Dropout is another form of regularization in which we randomly disconnect some neurons on one layer when computing the activations. This is similar in spirit to what we did in random forests: restricting the information available for the model helps prevent underfitting and forces the model to focus on the overall signal in the data instead of getting lost in details.

This dropout methos id only used during training. When making predictions, all neurons in the network and their associated weights are used. Dropout is often implemented as an extra layer placed in between orinary layers, that takes care of this switching off of some neurons.


Gradient Descent

In a typical first year Calculus students learn that if a function \(f\) is differentiable, then the graph of the function is steepest in the direction of the the gradient. Therefore, if you are aiming for smaller values of \(f\), eventually reaching a minimum, then a seemingly sensible idea is to move in the opposite direction of the gradient.

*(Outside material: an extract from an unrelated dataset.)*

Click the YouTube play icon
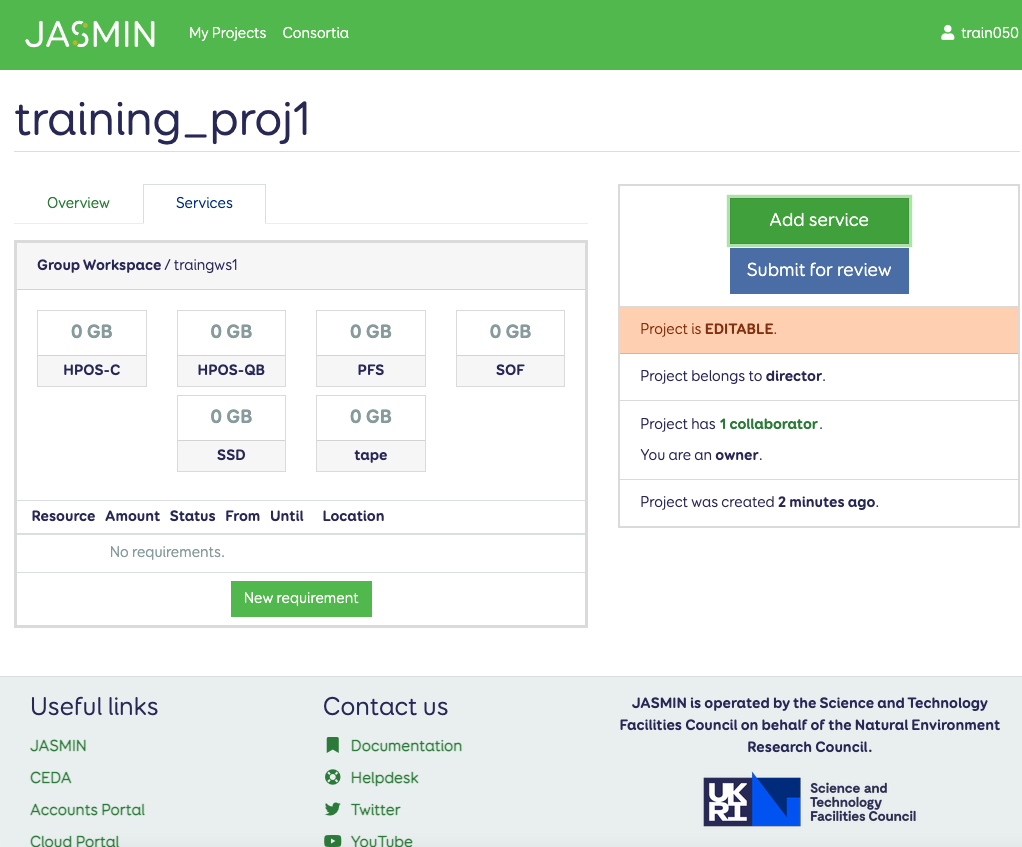 point(333,840)
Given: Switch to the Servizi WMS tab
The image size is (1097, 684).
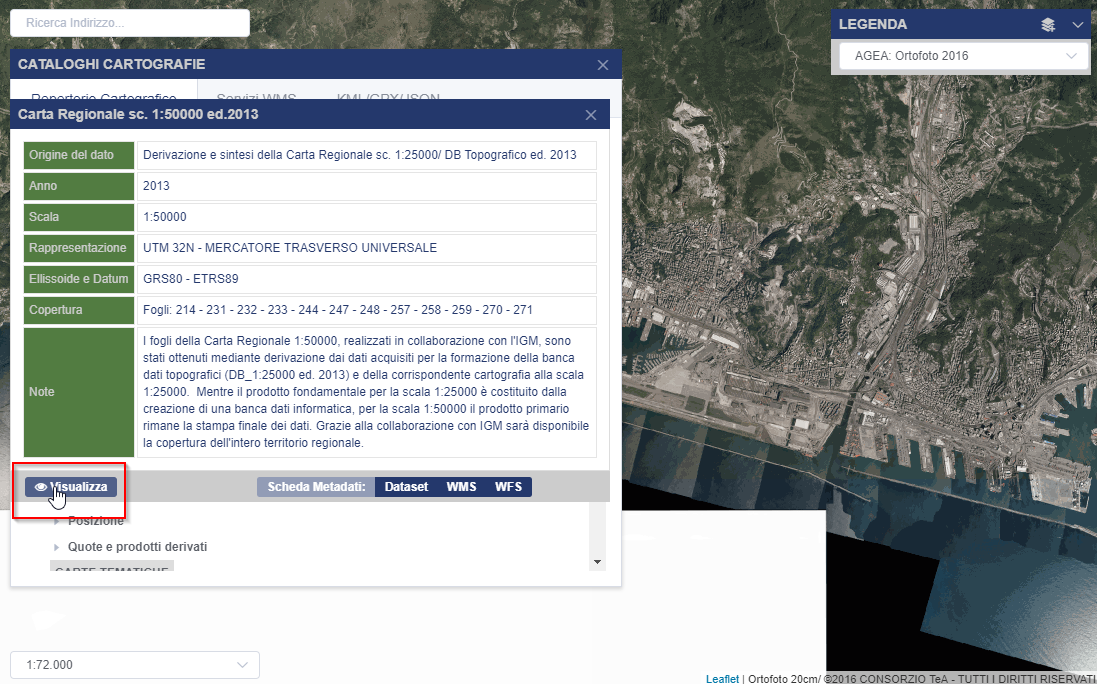Looking at the screenshot, I should point(256,95).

This can be made into an iterative process in discrete steps as follows: 1. If you are located at point \(\bar p\), find the gradient at that point \(\nabla f(\bar p)\). We will explain below how to do this using backpropagation, 2. Take a step of a certain length \(\gamma\) in the direction that is opposite to the gradient. That is, your new position is \[\bar q = \bar p - \gamma\nabla f(\bar p)\] 3. Repeat the operation at \(\bar q\): find \(\nabla f(\bar q)\), use it to take a \(\gamma\) sized step, and so on.

The \(\gamma\) parameter is called the learning rate.

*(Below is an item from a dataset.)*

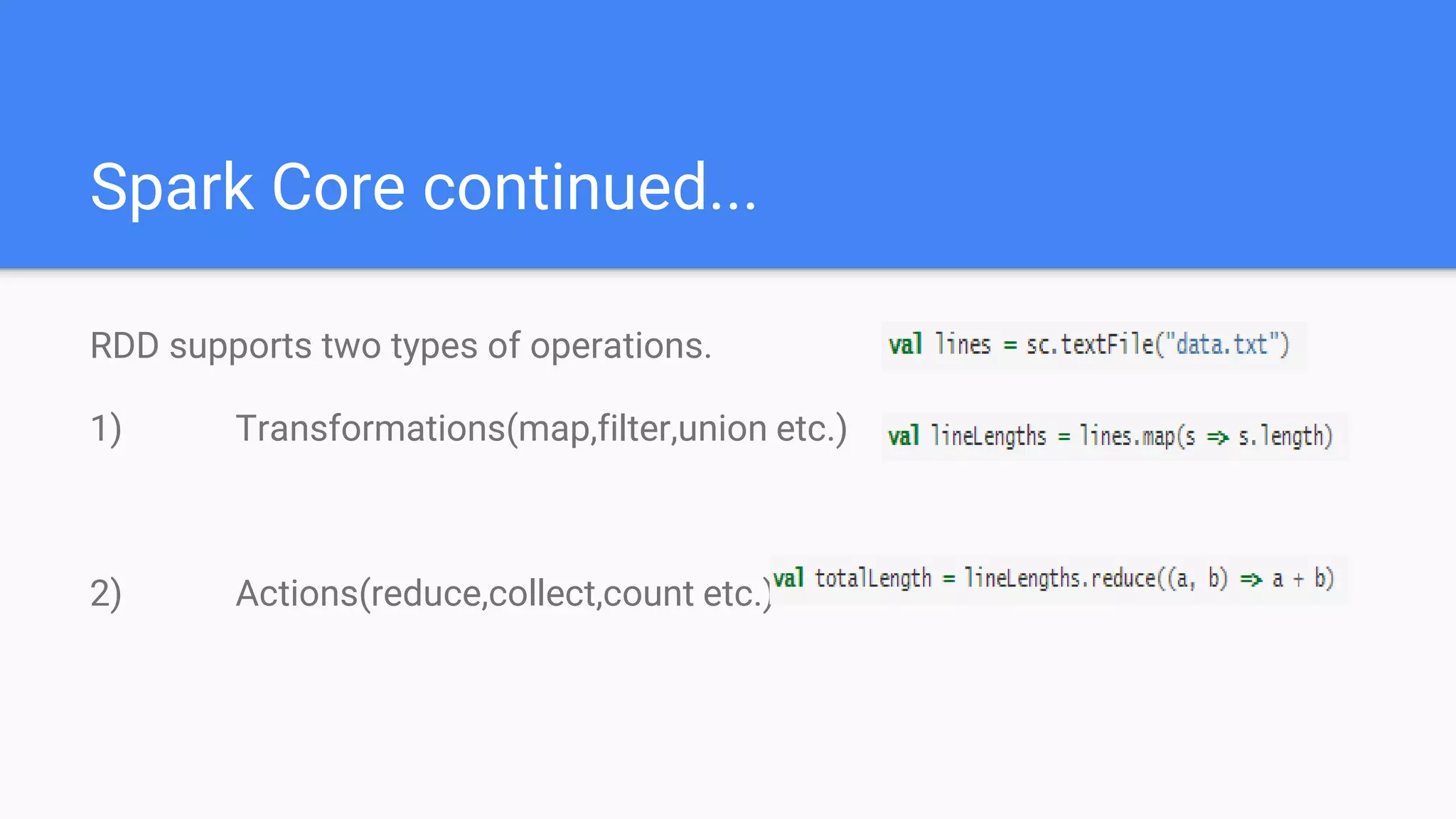Image resolution: width=1456 pixels, height=819 pixels.
Task: Click the word "RDD" in the body text
Action: click(x=124, y=346)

This iterative process is the basic idea of Gradient descent numerical optimization algorithms. You can visualize and experiment with the idea using this construction by Ben Frederiksson, which also contains visualizations for some other optimization methods. Or you can use our own GeoGebra visualization.

By playing with this visualizations you will discover that the choice of the learning parameter is critical: a too small value and the method may never converge. A too large value and the method may overshoot the minimum, possibly not converging either. There are further difficulties: the initial point of the oterations plays an important part in the success or failure of the method. Besides, if the function has several local minimum values the method may converge to one such local minimum and fail to find the global minimum value.

The appeal of gradient descent is obvious, however, and it is based in a very simple yet powerful idea: the only critical skill it requires is the ability to compute the gradient of the function wherever you are. And by “wherever you are” we mean a point in the space of parameters (weights and biases) of the network.

We have seen before how running the training set through the forward pass of the network will give us the value of the loss function. That loss value depends, as we keep repeating, on the current selection of weights and biases for the network. The entire selection of weights and biases is the \(\bar p\) in the description of gradient descent. Assume for a moment that we already know how to compute the gradient \(\nabla\cal L(\bar p)\). Then we apply the equation in the second step of gradient descent to change each weight and bias in the network. Then we run the training set through the network again, get a new gradient and so on. That is the essence of how we train the network.


Batches and Stochastic Gradient Descent, Epochs.

The above discussion assumes that we use the whole training set in each iteration of gradient descent. But we have also seen that we can use any subset of the input data to get an estimate of the value of the loss function. And we will see that below that we can also use that smaller part of the data to get an estimate of the gradient \(\nabla\cal L(\bar p)\). Of course, an estimate based in a smaller data sample is expected to be a lower quality estimate. So, why would we do that?

First, because selecting a smaller subset speeds up computation. Second, because using a theoretically worse version of the gradient has empirically proved to help the training process. Possibly by escaping local minima that could act like a trap for the gradient descent iterations.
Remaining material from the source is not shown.